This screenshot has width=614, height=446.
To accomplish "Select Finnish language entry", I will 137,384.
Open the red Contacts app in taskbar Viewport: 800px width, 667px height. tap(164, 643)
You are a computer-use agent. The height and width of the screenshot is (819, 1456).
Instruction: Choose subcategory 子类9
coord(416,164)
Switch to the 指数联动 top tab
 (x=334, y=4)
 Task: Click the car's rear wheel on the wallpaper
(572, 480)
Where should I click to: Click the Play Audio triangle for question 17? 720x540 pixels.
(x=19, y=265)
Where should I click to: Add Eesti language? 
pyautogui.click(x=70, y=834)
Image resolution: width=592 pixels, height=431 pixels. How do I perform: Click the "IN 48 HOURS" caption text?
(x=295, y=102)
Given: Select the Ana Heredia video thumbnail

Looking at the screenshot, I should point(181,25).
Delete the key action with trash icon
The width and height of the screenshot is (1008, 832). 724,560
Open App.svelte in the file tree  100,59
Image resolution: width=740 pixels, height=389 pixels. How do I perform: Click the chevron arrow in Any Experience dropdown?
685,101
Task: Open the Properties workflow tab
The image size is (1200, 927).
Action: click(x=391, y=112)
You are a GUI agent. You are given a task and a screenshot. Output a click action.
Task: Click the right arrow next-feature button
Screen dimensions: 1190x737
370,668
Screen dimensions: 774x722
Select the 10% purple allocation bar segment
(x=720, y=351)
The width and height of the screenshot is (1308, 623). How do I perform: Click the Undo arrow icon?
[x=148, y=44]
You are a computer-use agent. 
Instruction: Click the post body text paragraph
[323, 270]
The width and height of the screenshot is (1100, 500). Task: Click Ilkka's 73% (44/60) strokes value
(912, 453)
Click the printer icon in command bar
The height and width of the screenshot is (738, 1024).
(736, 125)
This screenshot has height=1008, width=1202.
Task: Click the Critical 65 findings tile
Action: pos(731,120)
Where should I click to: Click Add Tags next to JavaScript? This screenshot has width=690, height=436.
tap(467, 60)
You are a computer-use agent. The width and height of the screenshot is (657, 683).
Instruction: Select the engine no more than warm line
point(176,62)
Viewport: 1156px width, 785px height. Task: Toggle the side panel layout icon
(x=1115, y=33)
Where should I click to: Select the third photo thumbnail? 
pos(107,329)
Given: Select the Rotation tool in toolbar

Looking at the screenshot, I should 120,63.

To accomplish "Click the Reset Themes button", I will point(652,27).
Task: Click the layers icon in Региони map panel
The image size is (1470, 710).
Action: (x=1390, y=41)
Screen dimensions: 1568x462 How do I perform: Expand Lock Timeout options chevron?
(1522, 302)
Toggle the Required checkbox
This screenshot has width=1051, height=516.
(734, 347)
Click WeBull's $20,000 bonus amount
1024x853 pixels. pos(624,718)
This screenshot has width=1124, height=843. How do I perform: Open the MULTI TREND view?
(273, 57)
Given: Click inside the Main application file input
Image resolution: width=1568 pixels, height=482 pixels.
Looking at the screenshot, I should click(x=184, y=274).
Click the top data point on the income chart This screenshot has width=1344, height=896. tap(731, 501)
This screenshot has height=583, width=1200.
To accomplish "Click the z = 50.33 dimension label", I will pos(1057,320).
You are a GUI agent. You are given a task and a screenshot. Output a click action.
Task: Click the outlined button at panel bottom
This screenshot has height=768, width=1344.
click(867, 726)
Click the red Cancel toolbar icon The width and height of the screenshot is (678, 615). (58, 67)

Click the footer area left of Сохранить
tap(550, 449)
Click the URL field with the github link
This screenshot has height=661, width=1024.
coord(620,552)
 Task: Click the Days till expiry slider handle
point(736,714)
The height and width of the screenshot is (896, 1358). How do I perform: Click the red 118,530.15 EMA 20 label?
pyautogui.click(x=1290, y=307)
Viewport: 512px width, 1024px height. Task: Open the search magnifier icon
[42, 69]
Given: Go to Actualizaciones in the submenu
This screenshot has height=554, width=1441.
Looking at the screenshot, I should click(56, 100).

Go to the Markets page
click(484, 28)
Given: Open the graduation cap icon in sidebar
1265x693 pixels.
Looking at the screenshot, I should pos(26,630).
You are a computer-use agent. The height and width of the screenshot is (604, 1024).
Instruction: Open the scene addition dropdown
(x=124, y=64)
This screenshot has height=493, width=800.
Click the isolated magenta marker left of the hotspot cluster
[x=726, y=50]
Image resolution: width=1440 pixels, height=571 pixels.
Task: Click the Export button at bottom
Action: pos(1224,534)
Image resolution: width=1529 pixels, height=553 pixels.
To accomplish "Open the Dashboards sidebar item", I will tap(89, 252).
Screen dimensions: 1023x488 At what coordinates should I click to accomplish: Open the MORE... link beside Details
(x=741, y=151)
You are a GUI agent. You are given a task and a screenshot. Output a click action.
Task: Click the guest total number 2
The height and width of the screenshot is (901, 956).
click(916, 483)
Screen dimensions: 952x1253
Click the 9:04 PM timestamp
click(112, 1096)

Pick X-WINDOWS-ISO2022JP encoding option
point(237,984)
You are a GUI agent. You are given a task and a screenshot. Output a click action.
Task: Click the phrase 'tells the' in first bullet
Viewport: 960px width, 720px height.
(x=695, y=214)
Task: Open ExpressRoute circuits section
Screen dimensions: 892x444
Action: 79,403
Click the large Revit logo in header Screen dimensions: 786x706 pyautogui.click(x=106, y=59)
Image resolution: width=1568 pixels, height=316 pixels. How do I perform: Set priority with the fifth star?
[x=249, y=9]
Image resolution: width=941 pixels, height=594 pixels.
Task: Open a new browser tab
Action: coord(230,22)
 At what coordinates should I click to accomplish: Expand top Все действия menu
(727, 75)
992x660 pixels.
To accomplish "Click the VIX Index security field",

..............................

§ Problem description: A single number is the answer: how many lines of the entries above contain "will"?

§ Task result: 4